◆ WORK TASK ◆
Would you please transcribe the records below from the line with "Click the 仙台ロフト store marker" through their final line, exactly and with no other lines?

RECORD EXTRACTS Start Marker

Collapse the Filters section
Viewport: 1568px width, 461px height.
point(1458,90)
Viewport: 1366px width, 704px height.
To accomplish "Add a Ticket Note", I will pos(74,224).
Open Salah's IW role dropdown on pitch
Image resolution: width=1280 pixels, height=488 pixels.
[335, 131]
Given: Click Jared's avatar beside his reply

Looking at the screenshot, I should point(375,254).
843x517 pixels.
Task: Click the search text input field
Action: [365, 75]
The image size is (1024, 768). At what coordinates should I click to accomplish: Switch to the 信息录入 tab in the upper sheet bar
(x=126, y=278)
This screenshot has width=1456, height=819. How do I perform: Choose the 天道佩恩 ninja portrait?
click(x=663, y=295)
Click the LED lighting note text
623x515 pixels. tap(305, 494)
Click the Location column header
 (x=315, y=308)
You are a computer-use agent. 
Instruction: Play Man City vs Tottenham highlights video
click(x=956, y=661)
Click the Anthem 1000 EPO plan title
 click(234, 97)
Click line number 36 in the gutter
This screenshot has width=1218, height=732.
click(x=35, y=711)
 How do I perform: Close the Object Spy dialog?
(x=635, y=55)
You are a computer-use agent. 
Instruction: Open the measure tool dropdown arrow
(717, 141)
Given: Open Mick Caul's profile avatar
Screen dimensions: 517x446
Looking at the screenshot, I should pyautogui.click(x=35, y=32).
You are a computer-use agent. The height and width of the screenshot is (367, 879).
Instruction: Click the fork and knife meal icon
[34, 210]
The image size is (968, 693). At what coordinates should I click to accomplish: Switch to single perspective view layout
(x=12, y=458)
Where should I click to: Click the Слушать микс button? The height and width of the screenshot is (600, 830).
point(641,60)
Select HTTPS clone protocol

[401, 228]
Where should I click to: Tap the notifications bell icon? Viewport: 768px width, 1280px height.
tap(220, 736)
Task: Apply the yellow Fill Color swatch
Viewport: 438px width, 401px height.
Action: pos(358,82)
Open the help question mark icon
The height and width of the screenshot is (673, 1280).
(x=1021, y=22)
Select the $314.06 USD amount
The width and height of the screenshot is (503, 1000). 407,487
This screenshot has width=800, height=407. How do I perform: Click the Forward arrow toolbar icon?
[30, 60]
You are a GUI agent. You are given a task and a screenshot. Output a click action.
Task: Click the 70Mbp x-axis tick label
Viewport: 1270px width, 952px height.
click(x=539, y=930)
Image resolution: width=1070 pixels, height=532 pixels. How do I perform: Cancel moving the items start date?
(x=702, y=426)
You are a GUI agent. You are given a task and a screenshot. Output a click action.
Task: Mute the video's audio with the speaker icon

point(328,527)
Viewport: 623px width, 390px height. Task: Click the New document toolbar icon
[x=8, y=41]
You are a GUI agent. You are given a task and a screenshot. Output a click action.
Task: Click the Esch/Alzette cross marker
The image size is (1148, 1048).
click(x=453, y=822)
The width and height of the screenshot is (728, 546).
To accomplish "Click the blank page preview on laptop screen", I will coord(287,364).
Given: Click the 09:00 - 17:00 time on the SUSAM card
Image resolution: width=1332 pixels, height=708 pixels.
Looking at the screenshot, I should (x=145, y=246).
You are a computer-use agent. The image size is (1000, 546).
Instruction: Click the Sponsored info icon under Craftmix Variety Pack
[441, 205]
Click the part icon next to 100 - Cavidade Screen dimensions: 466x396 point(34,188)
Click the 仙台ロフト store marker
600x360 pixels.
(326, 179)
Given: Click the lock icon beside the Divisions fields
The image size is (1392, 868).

RECORD EXTRACTS End Marker

◆ RESULT FOR THIS EXERCISE ◆
Click the 仙台ロフト store marker
600x360 pixels.
(326, 179)
Given: Click the lock icon beside the Divisions fields
The image size is (1392, 868).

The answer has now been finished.